The reverential chant died away. Hundreds of cannies went to their knees all around, in a ripple effect that emanated from the smooth rock as if it had just been thrown into a pond. As Ryan was lowered to his feet with precision and gentleness, alike amazing, it occurred to him she could get them to form a human—or cannie—pyramid and climb up them to her seat, if she ordered them to.
He shook his shaggy, sweaty black hair from his face and stared at her with defiant arrogance. He realized that around her skinny neck she wore a bracelet of strung-together finger bones, adult-human-sized. As a pendant, she wore a small, bizarre skull, with a cranium like a human’s, if lower and longer, but a snout like a baboon’s. He realized it had to have belonged to a coamer infant.
That’s cold
, he thought.
“You’re not a coamer,” he told her.
“Ah, but you’re wrong,” she said. “I am Angela McComb. I am, you might say,
the
coamer. And these—” she spread elegant, spider-leg hands “—are my children!”

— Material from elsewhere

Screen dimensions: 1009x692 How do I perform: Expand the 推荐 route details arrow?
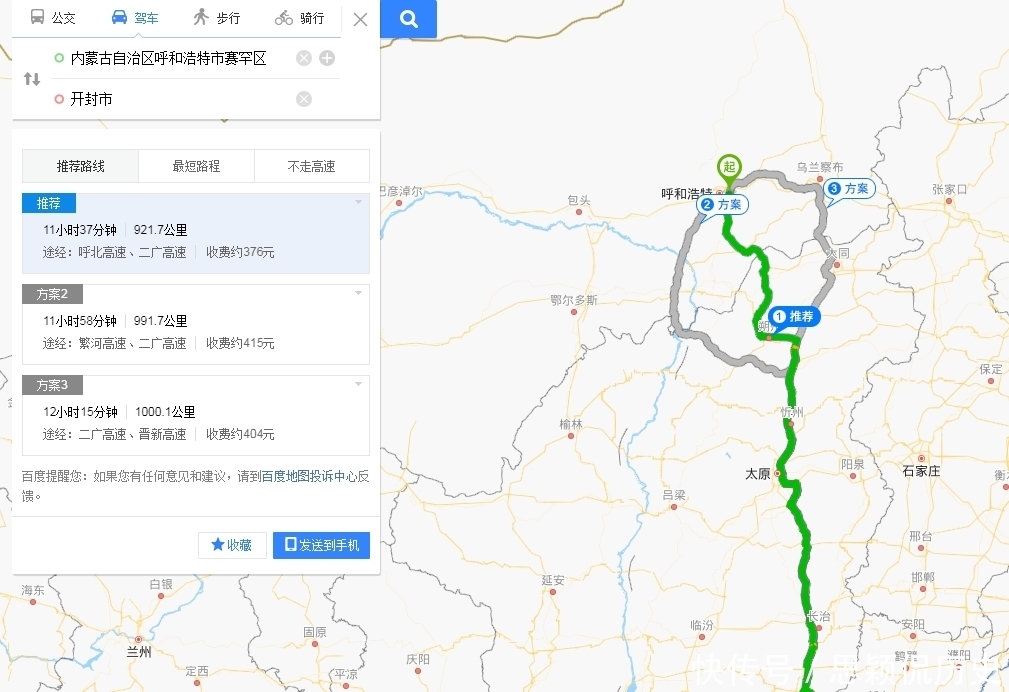coord(358,202)

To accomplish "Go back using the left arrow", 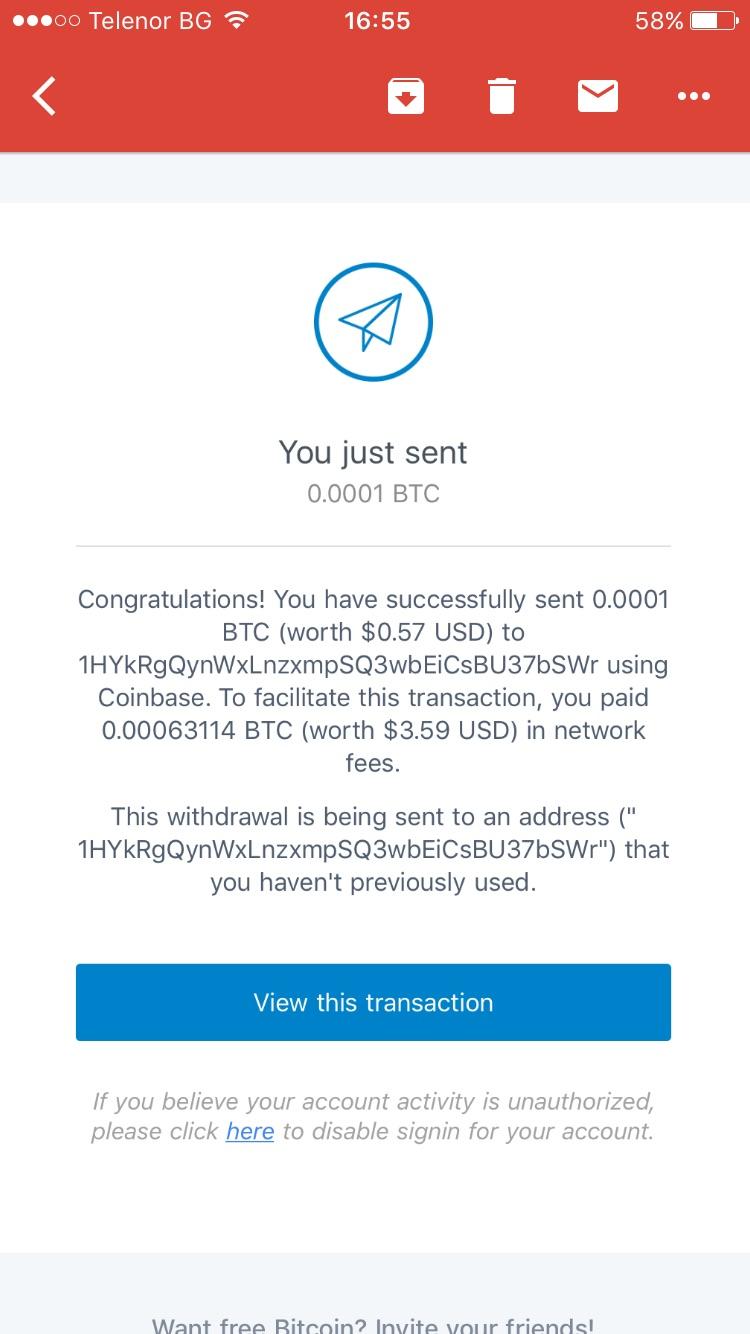I will [45, 97].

“Mutha!” the cannies cried, surging to their feet as one, each thrusting his or her right fist in the air.
Do they
practice
this shit? Ryan wondered.
“And you,” she said, leaning forward with her hands on skinny thighs covered in a mostly clean white linen gown, “are Ryan Cawdor, and these are your friends.”
“How do you know my name?”
“I know many things,” she said. “I have eyes and ears
throughout the region. You have reason to know how stealthy my children can be.”

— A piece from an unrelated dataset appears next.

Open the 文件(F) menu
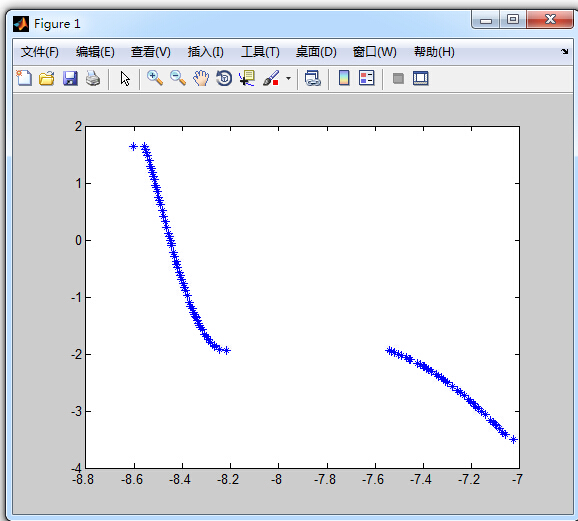The height and width of the screenshot is (521, 578). pos(40,52)
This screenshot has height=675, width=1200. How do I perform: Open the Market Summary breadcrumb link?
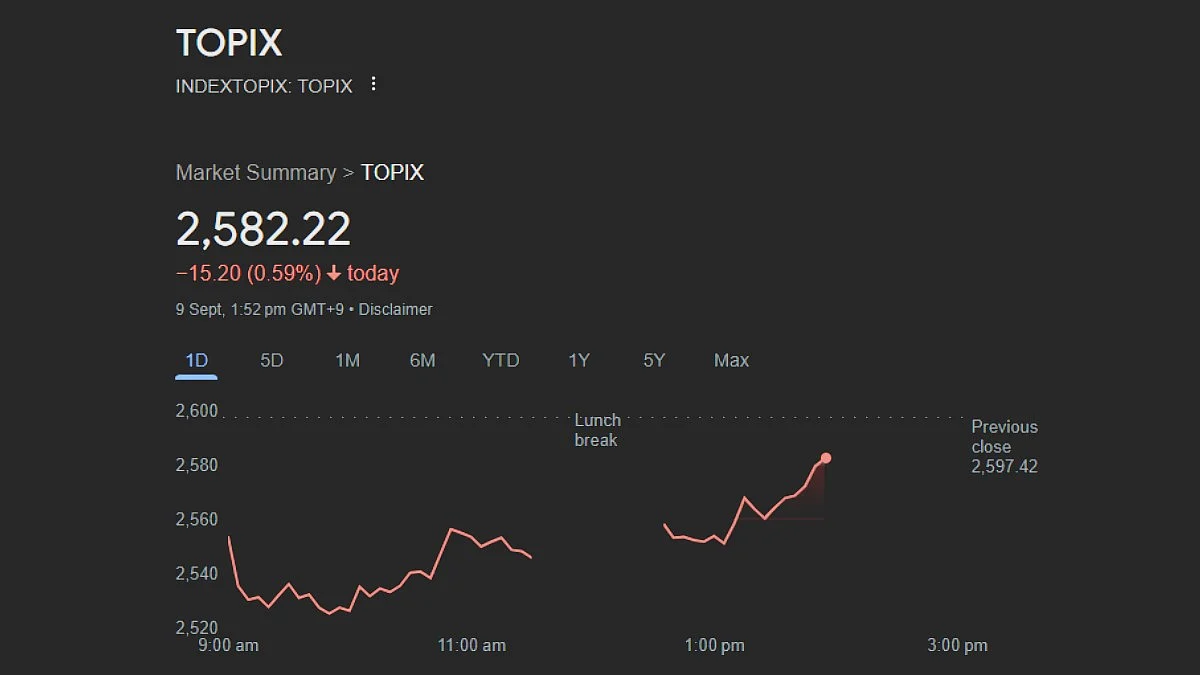coord(256,173)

“But they scarcely seem capable of forming coherent speech, madam,” Doc said. “Hardly enough to convey even the rudiments of such intelligence—to call it that—as they gather in their reconnaissance. Much less convey our names and descriptions in detail.”
“It’s true they do not speak frequently, nor well. Much of the power of speech was lost in the…changes that have made them as they are today. As to how I know what I know…” She smiled thinly at him. “You will allow me my secrets, surely, Dr. Theophilus Tanner? Especially since you don’t have any choice.”

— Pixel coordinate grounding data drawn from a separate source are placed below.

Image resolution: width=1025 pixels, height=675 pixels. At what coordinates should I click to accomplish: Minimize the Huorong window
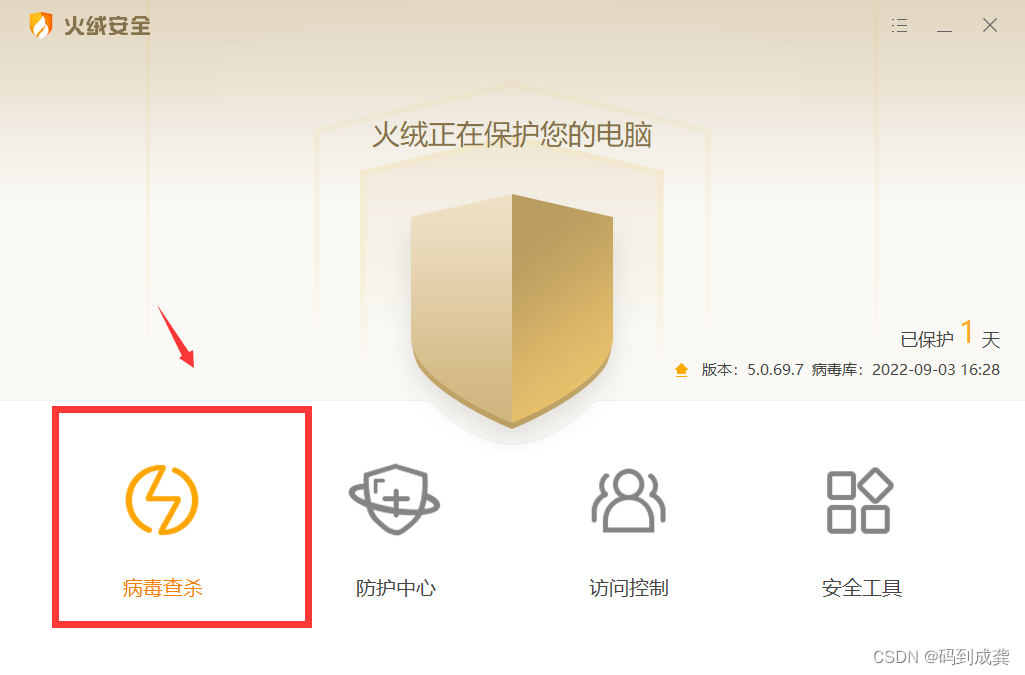944,26
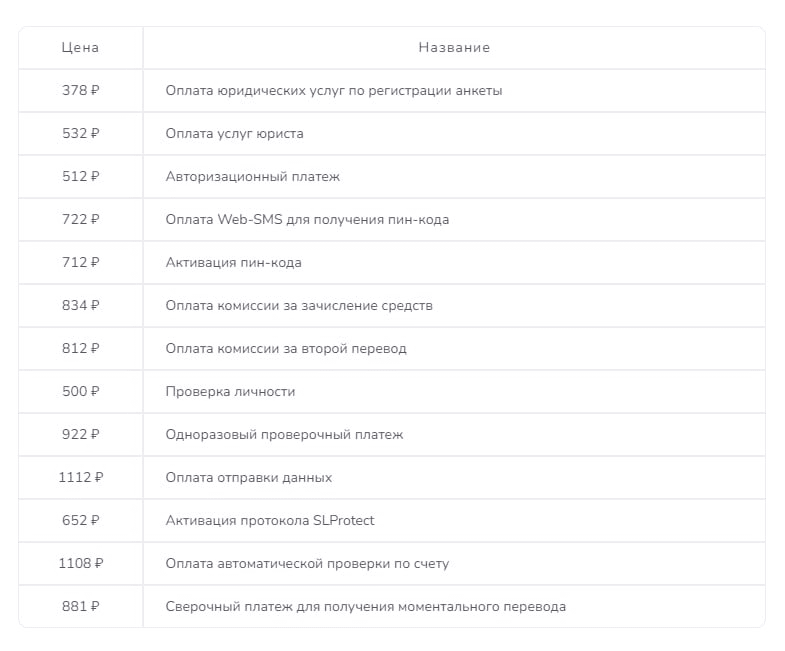Click the "Оплата услуг юриста" entry
Image resolution: width=785 pixels, height=651 pixels.
tap(235, 134)
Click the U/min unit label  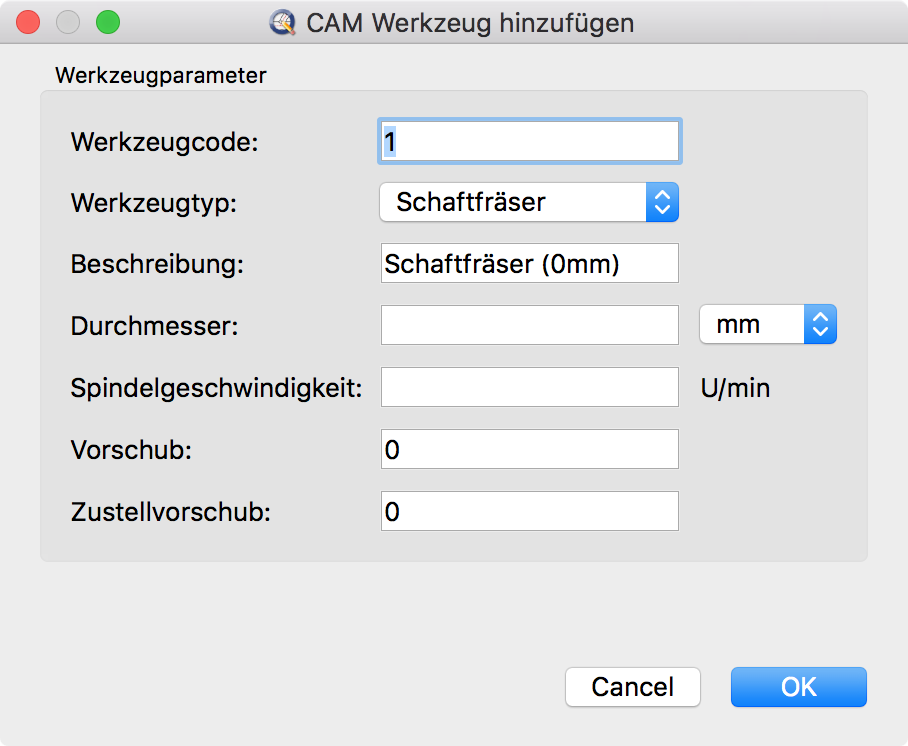point(735,388)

“You don’t talk like most people in the Pennyrile,” Ryan said. “Much less these things.”
“I am different than they,” she said with a haughty sniff. “I am above them, as befits a queen.”
That brought out another joint shout of “Mutha!” so out-of-nowhere that it was all Ryan could do to keep himself from jumping in surprise.
She’s got some means of signaling them, that’s for sure, he thought. Or, more likely, she’s got helpers who do. He suspected the caste system of this bizarre cave society had more layers and complexity than was apparent. On admittedly short observation.
“So they aren’t actually your children,” Krysty said.
“Goodness, no,” McComb the Mother said. “Not of body. Figuratively, yes. They are actually birthed by specially chosen breeders in dorm caves below.”
Ryan frowned. Krysty was usually too sensible to waste what might yet prove to be some of the last of her air yapping about random bits of information with this demented freak, who was somehow all the more freakish
for looking so normal, here surrounded by her “children,” with their stooped postures and their fang-filled, doglike muzzles.
Then he pushed the thought aside. While Krysty had a sentimental streak Ryan mostly lacked, and definitely her own perspective, at base she was no more likely to talk to hear the sound of her own voice than Ryan was. He realized such information did have value—any fact about how these twisted creatures lived, and more to the point kept living, could prove vital to their survival. Potentially.